§ **RECORD EXCERPTS**
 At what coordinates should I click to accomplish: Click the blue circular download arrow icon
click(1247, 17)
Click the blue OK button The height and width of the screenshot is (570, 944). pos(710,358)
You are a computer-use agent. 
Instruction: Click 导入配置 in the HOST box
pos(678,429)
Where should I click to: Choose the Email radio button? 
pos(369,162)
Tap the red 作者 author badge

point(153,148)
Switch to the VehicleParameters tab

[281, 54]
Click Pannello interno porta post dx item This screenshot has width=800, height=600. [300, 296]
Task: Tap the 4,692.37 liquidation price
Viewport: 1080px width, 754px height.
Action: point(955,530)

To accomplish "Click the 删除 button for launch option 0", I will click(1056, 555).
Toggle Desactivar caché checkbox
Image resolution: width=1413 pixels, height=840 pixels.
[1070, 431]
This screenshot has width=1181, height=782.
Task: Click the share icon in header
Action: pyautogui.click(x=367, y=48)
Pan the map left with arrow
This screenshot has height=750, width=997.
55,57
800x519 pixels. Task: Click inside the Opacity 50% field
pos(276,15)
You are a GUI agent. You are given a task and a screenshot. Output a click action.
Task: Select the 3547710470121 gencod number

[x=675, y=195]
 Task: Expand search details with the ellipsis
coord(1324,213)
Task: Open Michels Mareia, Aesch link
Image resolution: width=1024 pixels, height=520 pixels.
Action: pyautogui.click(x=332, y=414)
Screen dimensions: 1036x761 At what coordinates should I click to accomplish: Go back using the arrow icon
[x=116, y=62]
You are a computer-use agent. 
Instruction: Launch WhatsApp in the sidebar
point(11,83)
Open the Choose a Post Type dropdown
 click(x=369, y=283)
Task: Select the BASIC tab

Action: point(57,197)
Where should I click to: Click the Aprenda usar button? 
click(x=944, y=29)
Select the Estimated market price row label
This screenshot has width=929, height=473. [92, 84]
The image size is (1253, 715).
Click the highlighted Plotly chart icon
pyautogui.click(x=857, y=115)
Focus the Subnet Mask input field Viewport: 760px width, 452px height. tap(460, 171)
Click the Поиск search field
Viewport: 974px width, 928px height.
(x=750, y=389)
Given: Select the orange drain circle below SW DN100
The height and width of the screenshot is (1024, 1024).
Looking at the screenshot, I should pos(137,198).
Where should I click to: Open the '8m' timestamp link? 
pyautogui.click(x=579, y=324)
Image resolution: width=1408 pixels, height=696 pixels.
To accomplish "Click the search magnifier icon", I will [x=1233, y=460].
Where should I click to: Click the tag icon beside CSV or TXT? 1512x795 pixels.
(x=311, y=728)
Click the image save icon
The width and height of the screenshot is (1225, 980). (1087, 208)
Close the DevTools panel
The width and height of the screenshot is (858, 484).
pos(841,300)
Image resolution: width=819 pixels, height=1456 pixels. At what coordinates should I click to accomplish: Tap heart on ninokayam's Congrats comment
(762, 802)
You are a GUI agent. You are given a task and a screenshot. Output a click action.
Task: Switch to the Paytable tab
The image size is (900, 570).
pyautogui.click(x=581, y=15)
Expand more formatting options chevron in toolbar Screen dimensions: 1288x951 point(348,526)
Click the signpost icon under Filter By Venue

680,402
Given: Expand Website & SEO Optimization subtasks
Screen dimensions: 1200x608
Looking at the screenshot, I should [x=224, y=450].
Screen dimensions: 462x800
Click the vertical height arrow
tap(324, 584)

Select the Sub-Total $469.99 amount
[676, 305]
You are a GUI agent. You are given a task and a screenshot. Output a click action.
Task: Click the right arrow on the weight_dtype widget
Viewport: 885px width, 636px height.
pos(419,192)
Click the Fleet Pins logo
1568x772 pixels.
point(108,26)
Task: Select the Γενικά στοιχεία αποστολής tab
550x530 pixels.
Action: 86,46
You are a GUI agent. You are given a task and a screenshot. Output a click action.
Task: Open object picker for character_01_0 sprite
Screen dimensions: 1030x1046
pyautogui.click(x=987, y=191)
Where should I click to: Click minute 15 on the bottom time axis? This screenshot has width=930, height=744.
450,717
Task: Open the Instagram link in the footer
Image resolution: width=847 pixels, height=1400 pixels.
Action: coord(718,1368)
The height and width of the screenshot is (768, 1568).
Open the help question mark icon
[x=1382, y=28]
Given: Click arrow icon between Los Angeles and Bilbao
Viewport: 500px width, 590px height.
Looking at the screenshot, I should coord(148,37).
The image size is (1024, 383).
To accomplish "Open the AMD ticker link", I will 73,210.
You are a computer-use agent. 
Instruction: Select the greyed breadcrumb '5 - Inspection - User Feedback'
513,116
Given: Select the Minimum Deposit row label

§ **WHAT IS EXPECTED**
Please copy each line above exactly as written.

§ **SOLVED PROBLEM**
 At what coordinates should I click to accomplish: Click the blue circular download arrow icon
click(1247, 17)
Click the blue OK button The height and width of the screenshot is (570, 944). pos(710,358)
You are a computer-use agent. 
Instruction: Click 导入配置 in the HOST box
pos(678,429)
Where should I click to: Choose the Email radio button? 
pos(369,162)
Tap the red 作者 author badge

point(153,148)
Switch to the VehicleParameters tab

[281, 54]
Click Pannello interno porta post dx item This screenshot has width=800, height=600. [300, 296]
Task: Tap the 4,692.37 liquidation price
Viewport: 1080px width, 754px height.
Action: point(955,530)

To accomplish "Click the 删除 button for launch option 0", I will click(1056, 555).
Toggle Desactivar caché checkbox
Image resolution: width=1413 pixels, height=840 pixels.
[1070, 431]
This screenshot has width=1181, height=782.
Task: Click the share icon in header
Action: pyautogui.click(x=367, y=48)
Pan the map left with arrow
This screenshot has height=750, width=997.
55,57
800x519 pixels. Task: Click inside the Opacity 50% field
pos(276,15)
You are a GUI agent. You are given a task and a screenshot. Output a click action.
Task: Select the 3547710470121 gencod number

[x=675, y=195]
 Task: Expand search details with the ellipsis
coord(1324,213)
Task: Open Michels Mareia, Aesch link
Image resolution: width=1024 pixels, height=520 pixels.
Action: pyautogui.click(x=332, y=414)
Screen dimensions: 1036x761 At what coordinates should I click to accomplish: Go back using the arrow icon
[x=116, y=62]
You are a computer-use agent. 
Instruction: Launch WhatsApp in the sidebar
point(11,83)
Open the Choose a Post Type dropdown
 click(x=369, y=283)
Task: Select the BASIC tab

Action: point(57,197)
Where should I click to: Click the Aprenda usar button? 
click(x=944, y=29)
Select the Estimated market price row label
This screenshot has width=929, height=473. [92, 84]
The image size is (1253, 715).
Click the highlighted Plotly chart icon
pyautogui.click(x=857, y=115)
Focus the Subnet Mask input field Viewport: 760px width, 452px height. tap(460, 171)
Click the Поиск search field
Viewport: 974px width, 928px height.
(x=750, y=389)
Given: Select the orange drain circle below SW DN100
The height and width of the screenshot is (1024, 1024).
Looking at the screenshot, I should pos(137,198).
Where should I click to: Open the '8m' timestamp link? 
pyautogui.click(x=579, y=324)
Image resolution: width=1408 pixels, height=696 pixels.
To accomplish "Click the search magnifier icon", I will [x=1233, y=460].
Where should I click to: Click the tag icon beside CSV or TXT? 1512x795 pixels.
(x=311, y=728)
Click the image save icon
The width and height of the screenshot is (1225, 980). (1087, 208)
Close the DevTools panel
The width and height of the screenshot is (858, 484).
pos(841,300)
Image resolution: width=819 pixels, height=1456 pixels. At what coordinates should I click to accomplish: Tap heart on ninokayam's Congrats comment
(762, 802)
You are a GUI agent. You are given a task and a screenshot. Output a click action.
Task: Switch to the Paytable tab
The image size is (900, 570).
pyautogui.click(x=581, y=15)
Expand more formatting options chevron in toolbar Screen dimensions: 1288x951 point(348,526)
Click the signpost icon under Filter By Venue

680,402
Given: Expand Website & SEO Optimization subtasks
Screen dimensions: 1200x608
Looking at the screenshot, I should [x=224, y=450].
Screen dimensions: 462x800
Click the vertical height arrow
tap(324, 584)

Select the Sub-Total $469.99 amount
[676, 305]
You are a GUI agent. You are given a task and a screenshot. Output a click action.
Task: Click the right arrow on the weight_dtype widget
Viewport: 885px width, 636px height.
pos(419,192)
Click the Fleet Pins logo
1568x772 pixels.
point(108,26)
Task: Select the Γενικά στοιχεία αποστολής tab
550x530 pixels.
Action: 86,46
You are a GUI agent. You are given a task and a screenshot. Output a click action.
Task: Open object picker for character_01_0 sprite
Screen dimensions: 1030x1046
pyautogui.click(x=987, y=191)
Where should I click to: Click minute 15 on the bottom time axis? This screenshot has width=930, height=744.
450,717
Task: Open the Instagram link in the footer
Image resolution: width=847 pixels, height=1400 pixels.
Action: coord(718,1368)
The height and width of the screenshot is (768, 1568).
Open the help question mark icon
[x=1382, y=28]
Given: Click arrow icon between Los Angeles and Bilbao
Viewport: 500px width, 590px height.
Looking at the screenshot, I should coord(148,37).
The image size is (1024, 383).
To accomplish "Open the AMD ticker link", I will 73,210.
You are a computer-use agent. 
Instruction: Select the greyed breadcrumb '5 - Inspection - User Feedback'
513,116
Given: Select the Minimum Deposit row label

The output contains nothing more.